— ¿Qué hay en esa carpeta? —me preguntó Lucas en el primer módulo del viernes por la mañana. Estábamos haciendo grupo para un trabajo de literatura.
—Boberías —le contesté, cerrando bruscamente la carpeta y apartándola del foco de atención.
—No me parece que lo sean —me dijo—. ¿Escribís?
—Lo intento, pero últimamente se me está haciendo difícil —me sinceré—. Me parece que voy a tener que cambiar de pasatiempo.
—La dificultad no es una razón para dejar de hacer algo —me dijo—. Y más cuando se trata de una creación. Me gustaría leerte, prometo ser honesto.
—Cuando escriba algo digno prometo que vas a ser el primero en leerlo —le aseguré.
La noche siguiente permanecí en vela. Odiaba los fines de semana con todo mi ser. Mis compañeros de curso regresaban a sus hogares en los pueblos vecinos, y aunque sólo había pasado un mes, sin ellos me sentía incompleta. El tiempo se volvía lento y punzante, y en mi casa no había nada que me hiciera sentir bien. La concepción de hogar y de familia se había roto hacía poco, y desde entonces, no había vuelto a armarla. Tenía que buscar nuevas formas de adecuarme a esas nuevas definiciones, recientemente descubiertas, pero hasta el momento, me sentía desamparada, como si no perteneciera a ningún sitio.
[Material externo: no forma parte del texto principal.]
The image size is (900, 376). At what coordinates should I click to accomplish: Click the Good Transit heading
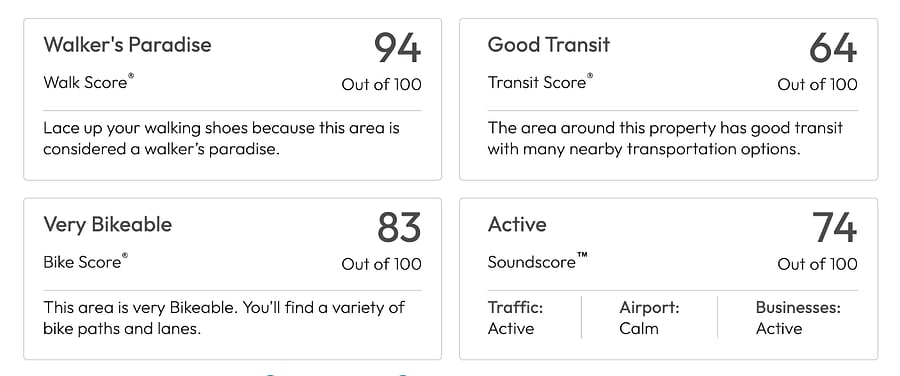pyautogui.click(x=549, y=45)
A menudo sentía que nadie me tomaba enserio. Apenas veía a mi padre y con mi madre la relación era más bien distante por aquel tiempo. Había oído hablar muchas veces sobre el primer amor, principalmente en los cuentos de finales felices; pero el hecho de no poder compartir eso nuevo que sentía, me obligó a reprimir aquel sentimiento, tomándolo como algo nocivo.
La reciente separación había dejado una herida de muerte en mi familia que logró desestabilizar el orden; y aquello, claramente, había convertido mi vida un presunto caos. Pero en Lucas encontré todo el incentivo que necesitaba, esa chispa de amor por la vida que había perdido, y de ese modo me aferré a él, mi única esperanza de equilibrio y bienestar. Con la idea de regalarle un poema, a modo de agradecimiento, me pasé todo el fin de semana garabateando líneas, apuntando ideas para lo que sería mi proyecto de escritura más importante hasta el momento.
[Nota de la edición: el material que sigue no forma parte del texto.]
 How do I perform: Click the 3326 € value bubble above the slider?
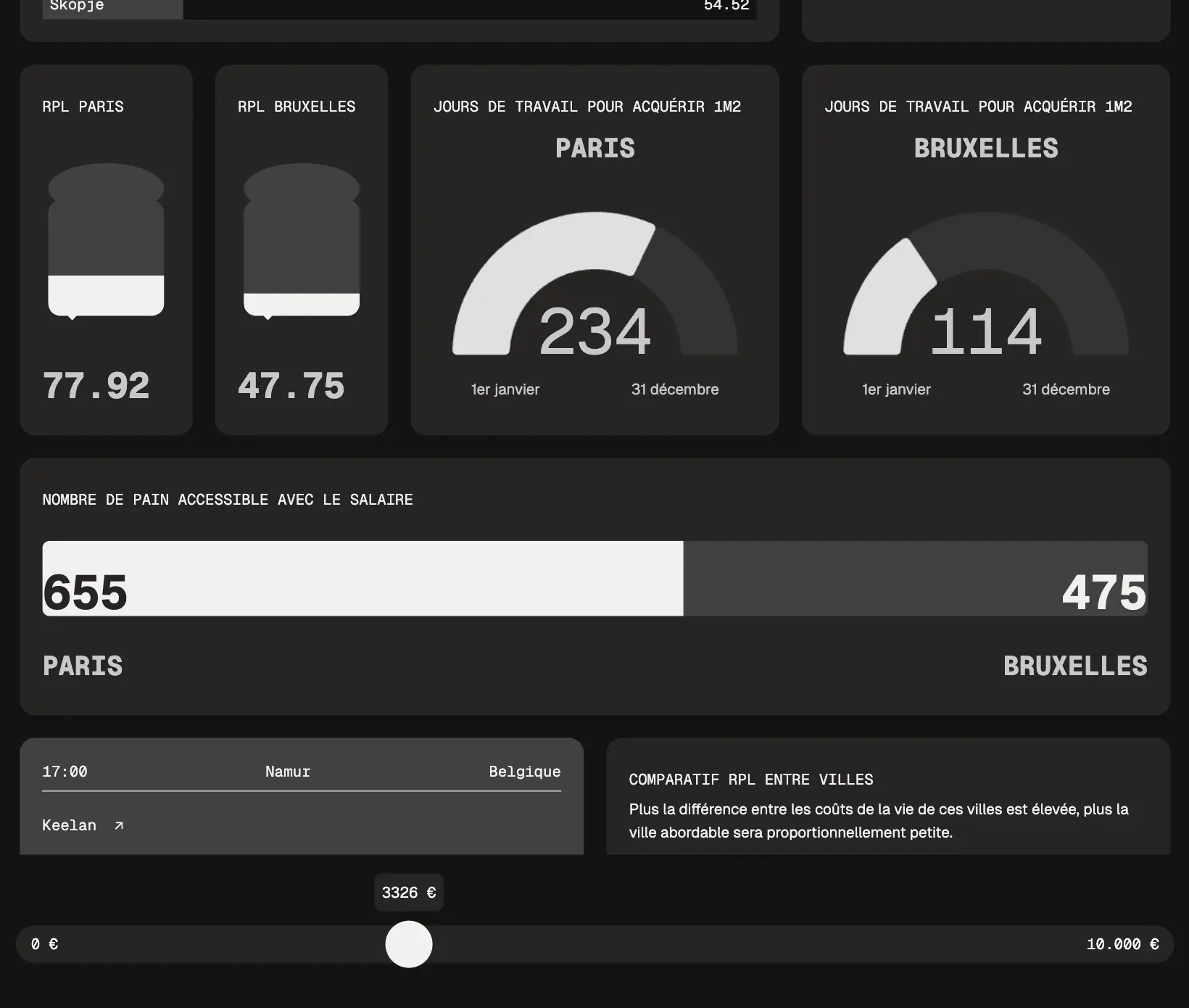click(x=408, y=893)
En la nueva casa que alquilábamos todavía había cajas sin desempacar que estaban apiladas en el rincón de la sala. Todo a la vista me parecía deprimente, y la tristeza se había convertido en una compañía habitual cuando no estaba en la escuela. Pero cuando pensaba en Lucas, en ese lugar que me había ganado en su confianza, ya no importaba que todo el resto resultara sombrío. Había encontrado el consuelo, y estaba segura de que todo lo demás iría encajando en su sitio como las piezas de un rompecabezas. Las expectativas puestas en la escuela se habían superado y la paz que anteriormente encontraba afuera, sentada en los escalones dejando el tiempo pasar, ahora me abrazaba en el salón, en el taller y en cada metro cuadrado del establecimiento.
Poco a poco me atreví a dar un paso hacia la luz. Me di cuenta que podía reír hasta el cansancio, y que aun así tenía fuerzas para seguir haciéndolo. Me di cuenta que el abrazo de mis compañeros me fortalecía, y que allí donde podía ser yo, todo dejaba de doler. Observé el reflejo de mi propio rostro, que se me hizo desconocido, tan radiante como sólo era posible en sueños… Antes de preguntarme por cuánto tiempo se iba a quedar esa versión que era la que más combinaba conmigo, me prometí que de ahora en adelante todo estaría bien.
Es cierto que a veces los abrazos escondían lágrimas. No podía evitarlo. El lado débil y el fuerte luchaban dentro de mí, y a veces, muchas más veces, el segundo se interponía al primero. Es cierto, también, que muchas veces perdía el control, y mi yo dominante, ese lado oscuro, afloraba mucho antes de que suene la campana anunciando la salida. Aprendí a camuflarlo, porque no quería arruinar los recuerdos, eso poco y tan preciado que de ninguna manera quería manchar. Pese a mis intentos de domesticar mi ánimo, había una parte de mi cuerpo que no mentía, y a decir verdad, creo que nunca podrá hacerlo.
Enseñarle a mentir a mis ojos hubiera sido como cambiarme el alma por otra desconocida, sólo porque la anterior se había vuelto una carga. En el fondo, muy en el fondo, admiraba cada cicatriz, puesto que hay cicatrices que llegan tan lejos en su profundidad, que terminas aferrándote a ellas, y a lo que te provocan cuando dejan de sangrar.
—Quiero darte algo —me dijo Lucas el lunes por la mañana, mientras buscaba entre las hojas de su carpeta.